Markets Are Addicted To Stimulus (And Divorced With Realities)
Oct 26, 2015


Impact Impact Indicator

Life in the fast lane is often stressful and to de-stress, people try oodles of things. Taking short breaks at regular intervals might be the healthiest way, whereas using opioids could be one of the most dangerous ways. Doctors often warn against the overdose of pain-killers and the U.S. Food and Drug Administration (FDA) released a guide on the Safe Use of Pain Medicine. While it gives you a comprehensive perspective on pain medication, it also gives you a strong, straight-forward message. It says, "Pain medications are safe and effective when used as directed. However, misuse of these products can be extremely harmful and even deadly." Unfortunately many people focus on the first line and miss reading the last one.

This is not only the case with pain medication. It has more to do with the nature of human tendencies. Now, for example, the monetary stimulus announced by many developed and few developing economies. In economics, there are theories that support monetary stimulus under tough conditions. There has been enough evidence to support that economic activities can be invigorated with monetary stimulus. But at present, it seems the world is too tilted towards stimulus. A pain-reliever may 'kill' the pain but it can't eradicate the root cause. Similarly, monetary stimulus can't solve deeper problems on most occasions. Still, every time stimulus is announced, global capital markets rise anticipating sunny days.

Developed economies such as U.S., Eurozone, Japan, and lately even China seem to have pledged to pull out all the stops. They are ready to do "whatever it takes" to get their economy back on track. This effort is showing severe side-effects now. Consequently, money that comes into the system through stimulus is actually finding its way in speculative trades, rather than it flowing into the real economy. As a result, stock markets soar, commodities become dearer, and other asset classes see huge inflows. The markets are being abused now and they need higher boosts of stimulus every time.

Why markets may continue to rally?

Lately, China cut policy rates by 25 basis points. One basis point is a hundredth of a per cent. The People's Bank of China (PBoC) has intervened for the sixth time since November last year. Whether it is desperation or aggression to stave off economic lull, only time can tell. Meanwhile, the European Central Bank (ECB) may also be warming up for action. Speaking at a council meeting in Malta, ECB President said, "We are ready to act if needed.?.?.?and we are open to the full menu of monetary policy." ECB has identified the problems Eurozone faces today. The next meeting of ECB is scheduled to be held on December 03, 2015; about a forthnight ahead of the Federal Reserve (Fed) meeting in mid-December. This make it unlikely that Fed will decide on interest rate in the forthcoming meeting scheduled on October 27-28.

Markets across the globe are already excited. Loose monetary policies in Eurozone and in China may push the USD up, making it difficult for the U.S. exporters to maintain their competitiveness. For the time being, although U.S. may be unconcerned about this aspect, such moves from large economies affect the global trade.
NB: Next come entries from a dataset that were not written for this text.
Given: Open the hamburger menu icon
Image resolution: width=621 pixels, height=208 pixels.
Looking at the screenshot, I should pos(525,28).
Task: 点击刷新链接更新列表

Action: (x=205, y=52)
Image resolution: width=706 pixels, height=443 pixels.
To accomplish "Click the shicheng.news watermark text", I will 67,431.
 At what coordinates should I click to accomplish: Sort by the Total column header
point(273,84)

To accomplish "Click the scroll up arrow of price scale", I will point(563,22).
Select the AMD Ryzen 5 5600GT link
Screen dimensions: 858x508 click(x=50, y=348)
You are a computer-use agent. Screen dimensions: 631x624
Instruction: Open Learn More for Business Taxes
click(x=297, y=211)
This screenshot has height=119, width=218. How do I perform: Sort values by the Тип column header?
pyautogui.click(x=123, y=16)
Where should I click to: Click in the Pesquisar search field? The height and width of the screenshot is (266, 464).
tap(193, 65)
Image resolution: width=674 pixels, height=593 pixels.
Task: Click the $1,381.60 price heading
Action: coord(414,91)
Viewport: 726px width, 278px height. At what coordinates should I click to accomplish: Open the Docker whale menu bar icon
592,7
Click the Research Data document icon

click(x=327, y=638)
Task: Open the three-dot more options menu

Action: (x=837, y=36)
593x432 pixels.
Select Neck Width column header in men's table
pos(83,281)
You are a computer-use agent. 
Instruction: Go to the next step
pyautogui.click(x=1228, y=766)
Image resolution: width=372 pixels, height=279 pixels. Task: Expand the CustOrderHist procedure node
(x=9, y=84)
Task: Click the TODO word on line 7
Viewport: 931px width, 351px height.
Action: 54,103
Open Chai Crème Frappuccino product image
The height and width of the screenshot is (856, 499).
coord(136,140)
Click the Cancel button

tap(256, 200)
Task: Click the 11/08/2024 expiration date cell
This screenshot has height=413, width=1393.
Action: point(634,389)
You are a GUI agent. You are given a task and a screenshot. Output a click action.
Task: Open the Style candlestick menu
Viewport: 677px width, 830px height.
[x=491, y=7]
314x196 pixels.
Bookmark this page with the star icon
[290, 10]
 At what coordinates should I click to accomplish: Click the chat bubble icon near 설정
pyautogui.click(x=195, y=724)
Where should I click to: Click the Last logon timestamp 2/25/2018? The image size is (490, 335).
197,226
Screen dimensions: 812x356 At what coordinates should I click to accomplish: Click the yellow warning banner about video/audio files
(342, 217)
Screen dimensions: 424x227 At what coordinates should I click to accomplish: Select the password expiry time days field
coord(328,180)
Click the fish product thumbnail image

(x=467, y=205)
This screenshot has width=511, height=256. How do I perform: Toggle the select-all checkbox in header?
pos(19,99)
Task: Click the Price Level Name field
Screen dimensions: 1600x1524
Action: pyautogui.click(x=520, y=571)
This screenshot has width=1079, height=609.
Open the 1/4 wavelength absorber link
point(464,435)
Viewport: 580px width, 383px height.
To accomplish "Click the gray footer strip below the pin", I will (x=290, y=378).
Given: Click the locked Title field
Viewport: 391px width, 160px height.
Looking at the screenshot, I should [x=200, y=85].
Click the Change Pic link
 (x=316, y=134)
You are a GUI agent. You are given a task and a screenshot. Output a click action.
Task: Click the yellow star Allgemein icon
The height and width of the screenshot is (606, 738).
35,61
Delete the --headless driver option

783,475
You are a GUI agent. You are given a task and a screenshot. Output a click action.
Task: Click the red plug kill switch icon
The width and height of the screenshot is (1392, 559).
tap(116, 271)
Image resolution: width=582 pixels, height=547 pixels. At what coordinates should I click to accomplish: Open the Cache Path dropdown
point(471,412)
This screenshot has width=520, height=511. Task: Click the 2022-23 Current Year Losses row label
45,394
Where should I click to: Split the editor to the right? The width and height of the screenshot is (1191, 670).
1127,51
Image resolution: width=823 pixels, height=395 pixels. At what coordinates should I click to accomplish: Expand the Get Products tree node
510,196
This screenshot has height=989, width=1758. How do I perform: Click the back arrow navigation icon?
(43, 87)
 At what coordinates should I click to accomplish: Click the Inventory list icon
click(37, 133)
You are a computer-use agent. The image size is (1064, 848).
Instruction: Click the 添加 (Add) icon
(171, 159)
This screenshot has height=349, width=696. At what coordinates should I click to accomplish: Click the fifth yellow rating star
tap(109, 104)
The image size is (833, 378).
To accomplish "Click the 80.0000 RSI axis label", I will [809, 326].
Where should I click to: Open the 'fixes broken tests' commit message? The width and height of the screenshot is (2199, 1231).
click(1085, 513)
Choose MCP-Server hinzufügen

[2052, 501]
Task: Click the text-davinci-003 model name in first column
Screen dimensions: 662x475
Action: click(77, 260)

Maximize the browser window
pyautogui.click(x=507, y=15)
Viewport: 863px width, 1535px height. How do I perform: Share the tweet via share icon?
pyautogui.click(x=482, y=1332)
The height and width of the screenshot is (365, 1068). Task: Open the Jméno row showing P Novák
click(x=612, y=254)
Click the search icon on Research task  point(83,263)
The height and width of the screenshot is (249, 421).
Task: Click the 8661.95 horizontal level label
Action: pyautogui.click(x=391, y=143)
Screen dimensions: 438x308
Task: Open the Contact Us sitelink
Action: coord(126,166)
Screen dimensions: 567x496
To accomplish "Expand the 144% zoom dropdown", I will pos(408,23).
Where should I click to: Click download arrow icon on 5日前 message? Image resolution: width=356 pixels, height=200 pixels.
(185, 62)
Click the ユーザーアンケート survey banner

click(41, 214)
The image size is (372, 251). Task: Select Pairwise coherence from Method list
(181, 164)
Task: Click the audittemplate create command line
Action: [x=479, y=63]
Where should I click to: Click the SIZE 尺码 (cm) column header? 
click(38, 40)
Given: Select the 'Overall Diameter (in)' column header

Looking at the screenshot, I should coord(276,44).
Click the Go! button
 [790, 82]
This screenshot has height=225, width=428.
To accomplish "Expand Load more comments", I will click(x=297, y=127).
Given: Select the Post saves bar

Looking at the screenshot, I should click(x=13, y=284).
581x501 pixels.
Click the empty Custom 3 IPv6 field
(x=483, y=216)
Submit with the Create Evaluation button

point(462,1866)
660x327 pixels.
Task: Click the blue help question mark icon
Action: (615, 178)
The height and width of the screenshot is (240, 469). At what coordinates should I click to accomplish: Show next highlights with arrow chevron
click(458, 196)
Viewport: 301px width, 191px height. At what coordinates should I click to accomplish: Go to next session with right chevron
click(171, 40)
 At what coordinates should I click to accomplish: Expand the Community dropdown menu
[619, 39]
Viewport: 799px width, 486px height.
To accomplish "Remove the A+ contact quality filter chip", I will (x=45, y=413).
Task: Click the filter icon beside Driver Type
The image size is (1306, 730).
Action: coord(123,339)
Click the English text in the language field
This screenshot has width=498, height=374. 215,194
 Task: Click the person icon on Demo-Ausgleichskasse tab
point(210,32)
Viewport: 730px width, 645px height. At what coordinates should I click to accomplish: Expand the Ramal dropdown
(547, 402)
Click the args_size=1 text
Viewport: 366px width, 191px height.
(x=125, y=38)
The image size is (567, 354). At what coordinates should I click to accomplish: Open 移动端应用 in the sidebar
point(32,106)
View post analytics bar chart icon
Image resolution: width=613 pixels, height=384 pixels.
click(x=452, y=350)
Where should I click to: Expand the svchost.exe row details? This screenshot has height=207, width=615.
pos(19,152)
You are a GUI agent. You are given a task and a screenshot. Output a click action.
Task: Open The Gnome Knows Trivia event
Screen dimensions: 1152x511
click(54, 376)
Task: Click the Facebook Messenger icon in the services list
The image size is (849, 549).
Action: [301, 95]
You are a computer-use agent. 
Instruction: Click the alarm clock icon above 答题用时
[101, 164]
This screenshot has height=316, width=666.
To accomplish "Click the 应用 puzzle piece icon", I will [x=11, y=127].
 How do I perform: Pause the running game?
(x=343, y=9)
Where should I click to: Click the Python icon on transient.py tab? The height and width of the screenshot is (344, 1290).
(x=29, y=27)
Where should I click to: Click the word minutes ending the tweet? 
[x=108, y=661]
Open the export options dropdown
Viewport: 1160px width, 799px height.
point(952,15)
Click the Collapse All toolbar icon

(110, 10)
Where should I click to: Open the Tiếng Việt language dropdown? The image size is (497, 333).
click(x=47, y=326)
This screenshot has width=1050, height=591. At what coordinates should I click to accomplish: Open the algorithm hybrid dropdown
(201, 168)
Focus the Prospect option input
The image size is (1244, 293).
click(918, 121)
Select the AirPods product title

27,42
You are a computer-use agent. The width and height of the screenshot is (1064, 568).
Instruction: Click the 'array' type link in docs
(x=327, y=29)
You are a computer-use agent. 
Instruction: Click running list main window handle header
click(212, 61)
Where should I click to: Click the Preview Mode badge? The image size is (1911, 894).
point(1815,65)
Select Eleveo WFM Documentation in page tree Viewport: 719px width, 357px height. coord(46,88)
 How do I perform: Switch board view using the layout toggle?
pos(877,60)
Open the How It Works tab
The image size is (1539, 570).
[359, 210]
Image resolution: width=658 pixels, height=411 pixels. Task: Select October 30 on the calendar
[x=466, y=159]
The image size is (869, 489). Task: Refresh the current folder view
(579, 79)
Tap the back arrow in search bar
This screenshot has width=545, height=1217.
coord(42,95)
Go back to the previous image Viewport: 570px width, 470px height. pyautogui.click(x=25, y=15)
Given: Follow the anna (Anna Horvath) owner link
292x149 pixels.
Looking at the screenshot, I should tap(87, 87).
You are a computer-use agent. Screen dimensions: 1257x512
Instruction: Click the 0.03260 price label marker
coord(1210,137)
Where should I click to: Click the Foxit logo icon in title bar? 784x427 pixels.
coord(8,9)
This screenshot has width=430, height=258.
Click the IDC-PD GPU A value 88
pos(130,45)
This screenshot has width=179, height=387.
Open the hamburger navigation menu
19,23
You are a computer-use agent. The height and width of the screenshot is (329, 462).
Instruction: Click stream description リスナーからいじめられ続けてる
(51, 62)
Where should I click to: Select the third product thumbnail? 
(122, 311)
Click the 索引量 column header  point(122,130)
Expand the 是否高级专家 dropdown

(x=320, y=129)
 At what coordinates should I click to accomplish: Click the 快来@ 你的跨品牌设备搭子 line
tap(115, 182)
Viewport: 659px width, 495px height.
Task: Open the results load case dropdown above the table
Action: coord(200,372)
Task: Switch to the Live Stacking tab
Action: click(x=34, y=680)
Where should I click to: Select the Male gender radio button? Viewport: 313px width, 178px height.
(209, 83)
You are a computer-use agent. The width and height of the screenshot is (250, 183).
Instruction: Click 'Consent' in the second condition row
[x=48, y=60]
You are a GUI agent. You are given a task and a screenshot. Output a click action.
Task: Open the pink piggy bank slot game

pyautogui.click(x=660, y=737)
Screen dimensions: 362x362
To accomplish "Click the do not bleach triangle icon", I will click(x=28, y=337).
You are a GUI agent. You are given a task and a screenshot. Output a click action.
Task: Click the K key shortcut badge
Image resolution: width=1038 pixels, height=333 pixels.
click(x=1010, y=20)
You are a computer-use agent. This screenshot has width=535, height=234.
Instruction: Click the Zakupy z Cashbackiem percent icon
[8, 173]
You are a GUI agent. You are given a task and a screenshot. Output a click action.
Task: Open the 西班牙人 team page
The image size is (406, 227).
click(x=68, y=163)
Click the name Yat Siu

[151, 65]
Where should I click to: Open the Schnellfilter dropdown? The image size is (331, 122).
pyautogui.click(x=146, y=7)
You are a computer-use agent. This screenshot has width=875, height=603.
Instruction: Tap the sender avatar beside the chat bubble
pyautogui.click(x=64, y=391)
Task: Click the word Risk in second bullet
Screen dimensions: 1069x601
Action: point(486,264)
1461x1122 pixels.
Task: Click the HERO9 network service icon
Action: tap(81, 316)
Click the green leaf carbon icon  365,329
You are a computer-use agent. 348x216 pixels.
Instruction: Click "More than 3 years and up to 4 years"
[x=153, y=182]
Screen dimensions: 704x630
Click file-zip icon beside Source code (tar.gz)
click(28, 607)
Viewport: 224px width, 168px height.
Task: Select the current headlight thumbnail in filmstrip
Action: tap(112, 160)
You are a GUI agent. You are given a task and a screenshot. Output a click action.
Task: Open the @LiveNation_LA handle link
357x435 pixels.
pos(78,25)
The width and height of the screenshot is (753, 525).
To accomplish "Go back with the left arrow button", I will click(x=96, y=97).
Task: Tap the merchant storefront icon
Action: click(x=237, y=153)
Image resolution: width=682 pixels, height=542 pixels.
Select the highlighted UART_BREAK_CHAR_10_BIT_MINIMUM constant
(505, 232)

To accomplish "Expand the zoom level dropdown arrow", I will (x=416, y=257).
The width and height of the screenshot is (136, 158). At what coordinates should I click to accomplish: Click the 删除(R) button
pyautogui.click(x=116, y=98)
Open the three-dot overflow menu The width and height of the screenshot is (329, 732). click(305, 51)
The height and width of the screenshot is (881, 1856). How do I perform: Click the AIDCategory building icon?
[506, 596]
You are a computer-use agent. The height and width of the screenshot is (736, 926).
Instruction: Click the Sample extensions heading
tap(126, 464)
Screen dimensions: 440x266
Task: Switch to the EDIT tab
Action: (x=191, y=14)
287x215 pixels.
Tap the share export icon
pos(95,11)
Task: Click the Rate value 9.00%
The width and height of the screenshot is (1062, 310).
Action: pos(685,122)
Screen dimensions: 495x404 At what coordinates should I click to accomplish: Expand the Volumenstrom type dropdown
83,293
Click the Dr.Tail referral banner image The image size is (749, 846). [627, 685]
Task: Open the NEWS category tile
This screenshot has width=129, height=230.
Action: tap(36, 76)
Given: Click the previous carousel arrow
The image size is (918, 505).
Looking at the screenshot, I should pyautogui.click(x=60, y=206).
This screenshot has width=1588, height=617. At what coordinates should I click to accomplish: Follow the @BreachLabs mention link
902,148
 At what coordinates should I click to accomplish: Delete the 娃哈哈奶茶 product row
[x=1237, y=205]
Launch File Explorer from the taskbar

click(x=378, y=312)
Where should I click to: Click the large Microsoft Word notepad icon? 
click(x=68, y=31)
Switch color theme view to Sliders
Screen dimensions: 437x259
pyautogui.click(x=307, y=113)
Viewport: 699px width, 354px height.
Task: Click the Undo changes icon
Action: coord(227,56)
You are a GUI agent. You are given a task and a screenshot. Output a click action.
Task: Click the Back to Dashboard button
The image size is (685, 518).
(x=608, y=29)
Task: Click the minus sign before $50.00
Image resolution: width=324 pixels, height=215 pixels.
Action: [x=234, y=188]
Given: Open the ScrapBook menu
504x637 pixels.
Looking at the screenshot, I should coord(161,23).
Approach you should adapt now...

Indian markets too benefited from news of further monetary easing into China's economy, and the possibility of it easing in Eurozone. As mentioned earlier, markets have become addicted to stimulus these days. Considering this, how long markets will hold up that remains uncertain?

Short term markets are often triggered by this news, but in the long term they work on pure fundamentals.

You should ignore the noise and try to come to terms with the reality. Indian markets are not cheap. If the global rally takes them along, they might become even more expensive. Corporations aren't showing any signs of great recovery in their earnings. The results for the quarter ended on September 30, 2015 were announced and so far they have been sluggish. Big bang reforms only exist in 'manifestos' as of now and little has changed at the grass-root level.

Under such economic conditions, upbeat global sentiments can't prop up Indian markets for long. Fundamentals will have to justify valuations.

What should you do?

  • Close your eyes to the market movement
  • Open your eyes to the market valuations
  • Say 'no' to speculative trades
  • Say 'yes' to long term investments
  • When investing in equity-oriented mutual funds; prefer Systematic Investment Plans (SIPs) to benefit from market fluctuations

Any investment that suits your risk appetite and falls in line with your financial goals may turn out to be good investment for you. In case you are still unsure where to invest, take advantage of the unbiased research services provided by PersonalFN.

With every shot of monetary stimulus, the markets derive pleasure, but someday, they will have to acknowledge the ground-level reality that monetary stimulus is becoming increasingly ineffective.